Working data:
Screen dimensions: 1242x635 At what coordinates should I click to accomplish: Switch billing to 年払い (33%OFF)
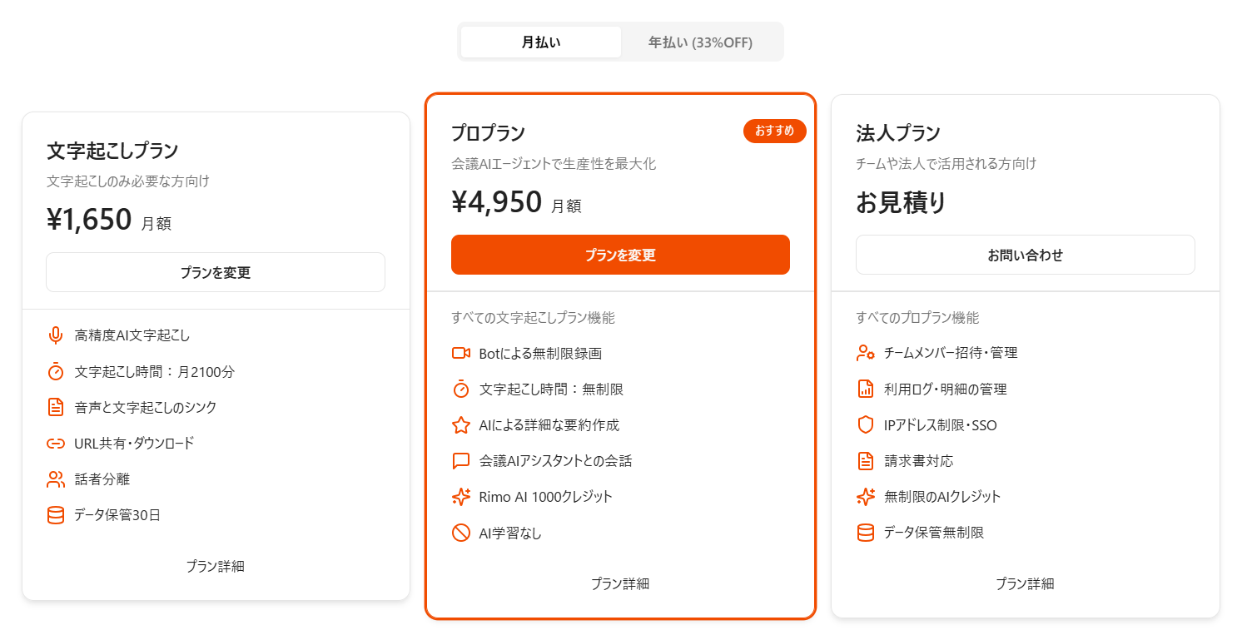click(x=700, y=42)
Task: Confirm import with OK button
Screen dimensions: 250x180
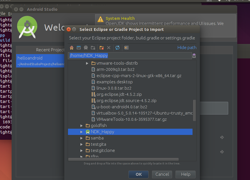Action: 138,174
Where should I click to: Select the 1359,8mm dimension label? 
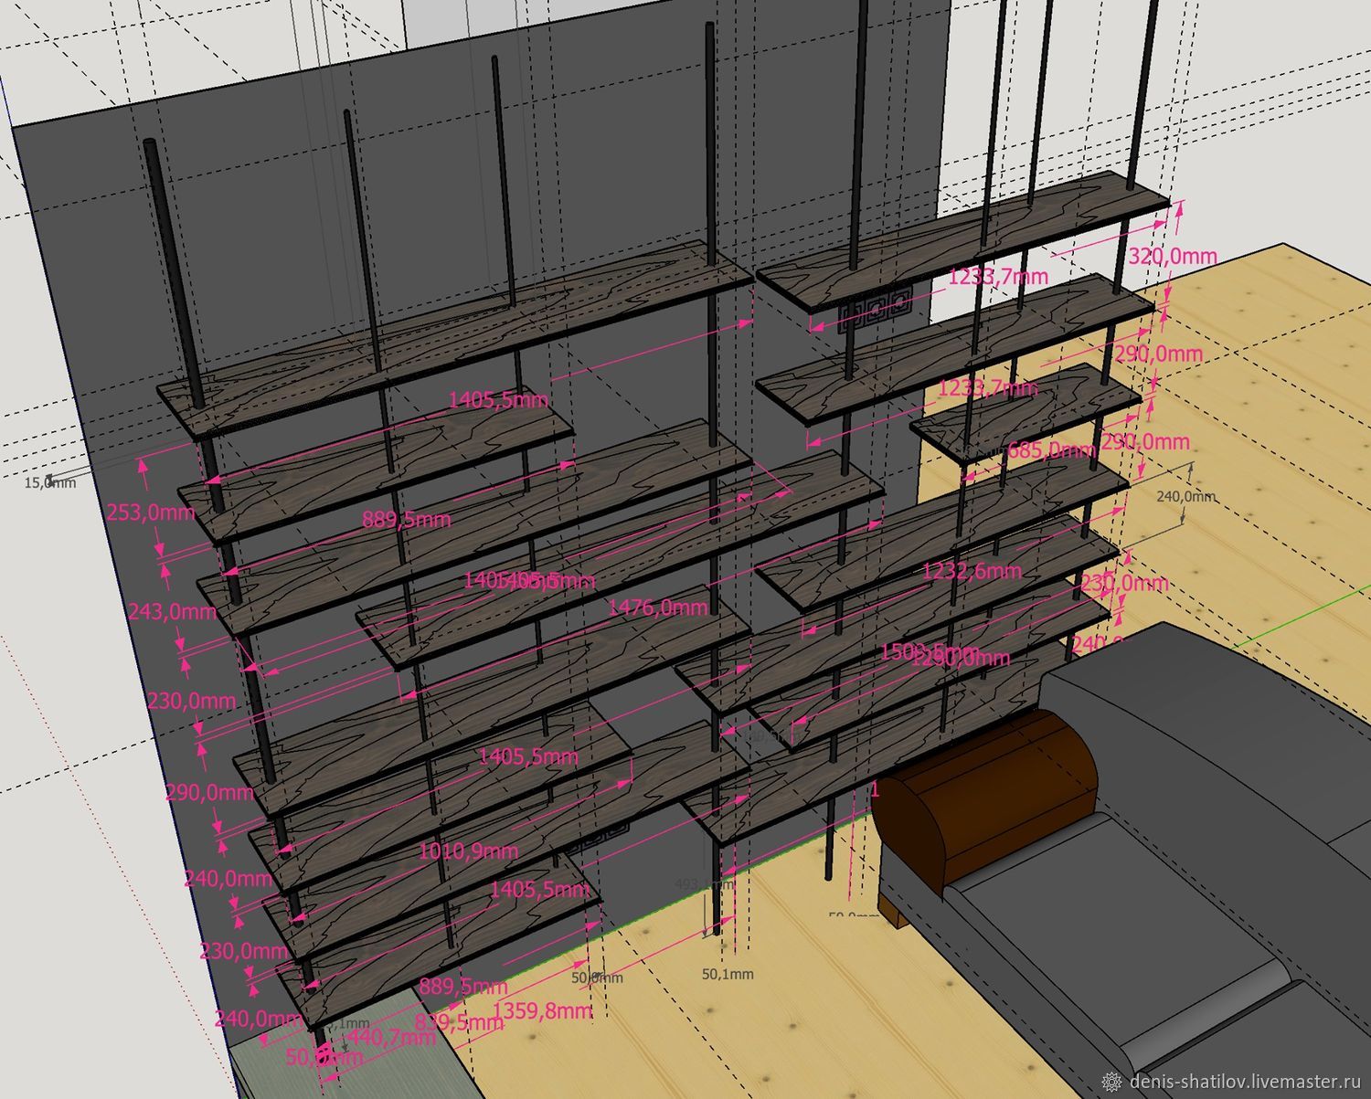point(541,1009)
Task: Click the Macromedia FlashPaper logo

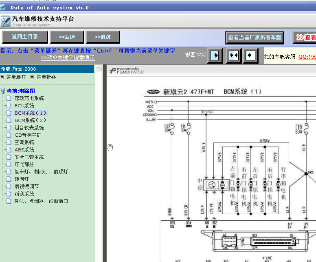Action: [127, 71]
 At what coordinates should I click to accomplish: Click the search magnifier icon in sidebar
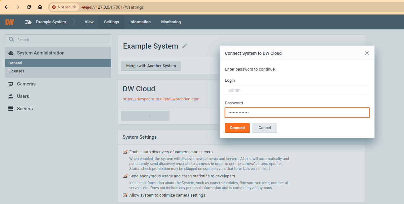(x=12, y=39)
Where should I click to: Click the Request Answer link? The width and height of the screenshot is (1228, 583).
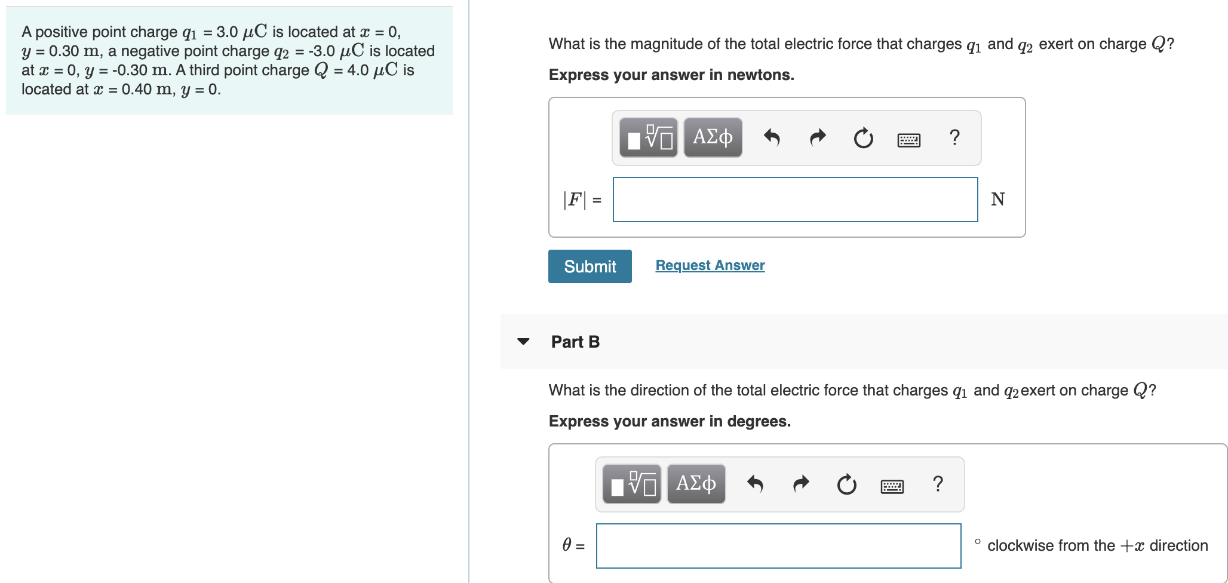coord(709,265)
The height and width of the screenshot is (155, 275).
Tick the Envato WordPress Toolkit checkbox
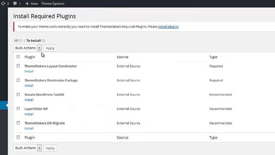pos(18,94)
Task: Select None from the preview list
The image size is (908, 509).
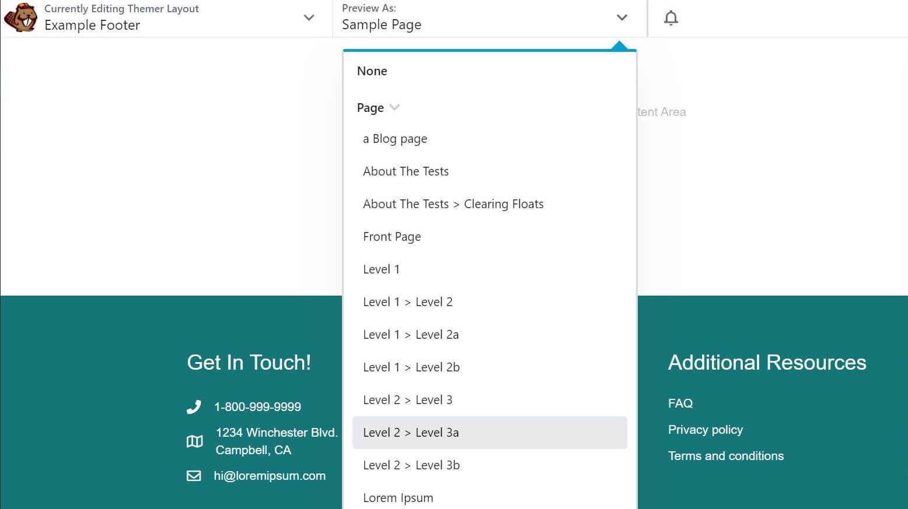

Task details: Leave out all pictures and retype precisely the lines that run from the line containing "Task: Confirm import with OK button" to the last line of the records.

Solution to the exercise:
Task: Confirm import with OK button
Screen dimensions: 250x180
Action: 138,174
Where should I click to: Select the 1359,8mm dimension label? 
point(541,1009)
Task: Click the Macromedia FlashPaper logo

Action: [127, 71]
 At what coordinates should I click to accomplish: Click the search magnifier icon in sidebar
(x=12, y=39)
Where should I click to: Click the Request Answer link? The width and height of the screenshot is (1228, 583).
coord(709,265)
The height and width of the screenshot is (155, 275).
Tick the Envato WordPress Toolkit checkbox
pos(18,94)
Task: Select None from the preview list
The image size is (908, 509).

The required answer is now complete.